Set down exactly, from the records below, the line with "You are a computer-use agent. This" through the line with "Select Grant Objectives in the sidebar", and nothing else.
*** Data records ***
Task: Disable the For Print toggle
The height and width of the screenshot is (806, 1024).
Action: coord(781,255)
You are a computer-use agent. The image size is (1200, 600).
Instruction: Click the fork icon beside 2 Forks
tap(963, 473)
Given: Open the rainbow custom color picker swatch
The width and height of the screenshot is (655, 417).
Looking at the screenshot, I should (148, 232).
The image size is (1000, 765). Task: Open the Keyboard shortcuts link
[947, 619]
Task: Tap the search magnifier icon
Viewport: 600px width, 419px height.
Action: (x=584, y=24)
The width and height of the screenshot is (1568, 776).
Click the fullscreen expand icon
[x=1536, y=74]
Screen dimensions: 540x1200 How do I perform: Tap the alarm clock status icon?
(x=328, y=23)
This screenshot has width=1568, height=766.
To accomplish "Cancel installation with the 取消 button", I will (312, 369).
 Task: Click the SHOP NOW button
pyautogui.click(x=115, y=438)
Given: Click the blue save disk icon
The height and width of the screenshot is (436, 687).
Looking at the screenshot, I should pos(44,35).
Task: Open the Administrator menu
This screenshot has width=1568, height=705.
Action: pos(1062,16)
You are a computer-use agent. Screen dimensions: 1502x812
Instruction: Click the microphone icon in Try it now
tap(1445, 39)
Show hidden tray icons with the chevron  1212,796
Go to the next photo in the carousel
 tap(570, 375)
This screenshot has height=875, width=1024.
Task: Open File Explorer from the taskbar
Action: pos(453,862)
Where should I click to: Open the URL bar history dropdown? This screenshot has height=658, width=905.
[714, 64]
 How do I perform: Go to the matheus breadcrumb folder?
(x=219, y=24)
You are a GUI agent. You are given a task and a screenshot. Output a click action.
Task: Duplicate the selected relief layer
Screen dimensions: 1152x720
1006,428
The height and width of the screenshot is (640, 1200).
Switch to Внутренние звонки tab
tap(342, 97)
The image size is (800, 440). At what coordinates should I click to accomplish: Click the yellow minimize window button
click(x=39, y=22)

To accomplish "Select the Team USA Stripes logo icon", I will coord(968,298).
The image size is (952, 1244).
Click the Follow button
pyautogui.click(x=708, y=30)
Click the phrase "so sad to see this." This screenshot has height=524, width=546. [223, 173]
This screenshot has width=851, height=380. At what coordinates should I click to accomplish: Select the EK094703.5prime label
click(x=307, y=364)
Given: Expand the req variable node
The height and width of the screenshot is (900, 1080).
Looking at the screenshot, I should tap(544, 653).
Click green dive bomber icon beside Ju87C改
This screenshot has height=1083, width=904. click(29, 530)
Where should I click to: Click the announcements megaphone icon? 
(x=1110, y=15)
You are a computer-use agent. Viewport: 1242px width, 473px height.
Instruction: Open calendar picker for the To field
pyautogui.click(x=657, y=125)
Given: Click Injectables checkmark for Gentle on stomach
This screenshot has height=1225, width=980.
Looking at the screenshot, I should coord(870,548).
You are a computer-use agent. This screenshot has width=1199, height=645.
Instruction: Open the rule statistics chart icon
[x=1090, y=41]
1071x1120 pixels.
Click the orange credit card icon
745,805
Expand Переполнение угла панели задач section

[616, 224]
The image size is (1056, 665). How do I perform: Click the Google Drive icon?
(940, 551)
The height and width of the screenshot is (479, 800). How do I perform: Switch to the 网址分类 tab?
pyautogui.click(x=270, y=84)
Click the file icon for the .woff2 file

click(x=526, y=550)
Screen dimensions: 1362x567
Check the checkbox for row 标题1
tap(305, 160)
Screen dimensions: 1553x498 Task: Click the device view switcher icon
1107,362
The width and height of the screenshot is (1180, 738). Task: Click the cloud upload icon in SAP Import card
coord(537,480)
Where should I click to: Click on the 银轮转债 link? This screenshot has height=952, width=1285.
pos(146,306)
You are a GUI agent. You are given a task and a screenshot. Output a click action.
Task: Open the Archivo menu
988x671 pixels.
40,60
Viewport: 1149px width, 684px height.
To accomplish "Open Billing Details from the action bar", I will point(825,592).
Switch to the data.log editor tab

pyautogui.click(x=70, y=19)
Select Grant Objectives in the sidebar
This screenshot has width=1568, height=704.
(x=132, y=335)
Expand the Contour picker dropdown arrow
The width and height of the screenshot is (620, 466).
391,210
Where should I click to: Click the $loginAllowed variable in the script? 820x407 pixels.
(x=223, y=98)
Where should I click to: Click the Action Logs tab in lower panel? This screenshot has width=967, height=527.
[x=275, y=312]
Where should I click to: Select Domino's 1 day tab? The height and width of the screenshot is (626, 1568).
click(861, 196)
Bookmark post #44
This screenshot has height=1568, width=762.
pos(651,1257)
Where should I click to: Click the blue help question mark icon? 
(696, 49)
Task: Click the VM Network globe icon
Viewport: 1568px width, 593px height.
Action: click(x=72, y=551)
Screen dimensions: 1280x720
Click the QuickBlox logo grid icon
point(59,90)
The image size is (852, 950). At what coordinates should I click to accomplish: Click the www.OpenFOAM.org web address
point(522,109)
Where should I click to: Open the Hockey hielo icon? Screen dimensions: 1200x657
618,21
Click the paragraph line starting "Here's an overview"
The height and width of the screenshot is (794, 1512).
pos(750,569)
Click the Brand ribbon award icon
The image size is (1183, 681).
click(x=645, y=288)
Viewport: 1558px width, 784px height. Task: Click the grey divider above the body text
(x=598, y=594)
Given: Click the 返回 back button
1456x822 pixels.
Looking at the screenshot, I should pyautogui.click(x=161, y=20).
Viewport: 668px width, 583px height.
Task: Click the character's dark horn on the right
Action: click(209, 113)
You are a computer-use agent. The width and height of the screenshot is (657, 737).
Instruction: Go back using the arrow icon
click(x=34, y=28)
*** End of Data records ***
» Your response:
You are a computer-use agent. This screenshot has width=1199, height=645.
Instruction: Open the rule statistics chart icon
[x=1090, y=41]
1071x1120 pixels.
Click the orange credit card icon
745,805
Expand Переполнение угла панели задач section

[616, 224]
The image size is (1056, 665). How do I perform: Click the Google Drive icon?
(940, 551)
The height and width of the screenshot is (479, 800). How do I perform: Switch to the 网址分类 tab?
pyautogui.click(x=270, y=84)
Click the file icon for the .woff2 file

click(x=526, y=550)
Screen dimensions: 1362x567
Check the checkbox for row 标题1
tap(305, 160)
Screen dimensions: 1553x498 Task: Click the device view switcher icon
1107,362
The width and height of the screenshot is (1180, 738). Task: Click the cloud upload icon in SAP Import card
coord(537,480)
Where should I click to: Click on the 银轮转债 link? This screenshot has height=952, width=1285.
pos(146,306)
You are a GUI agent. You are given a task and a screenshot. Output a click action.
Task: Open the Archivo menu
988x671 pixels.
40,60
Viewport: 1149px width, 684px height.
To accomplish "Open Billing Details from the action bar", I will point(825,592).
Switch to the data.log editor tab

pyautogui.click(x=70, y=19)
Select Grant Objectives in the sidebar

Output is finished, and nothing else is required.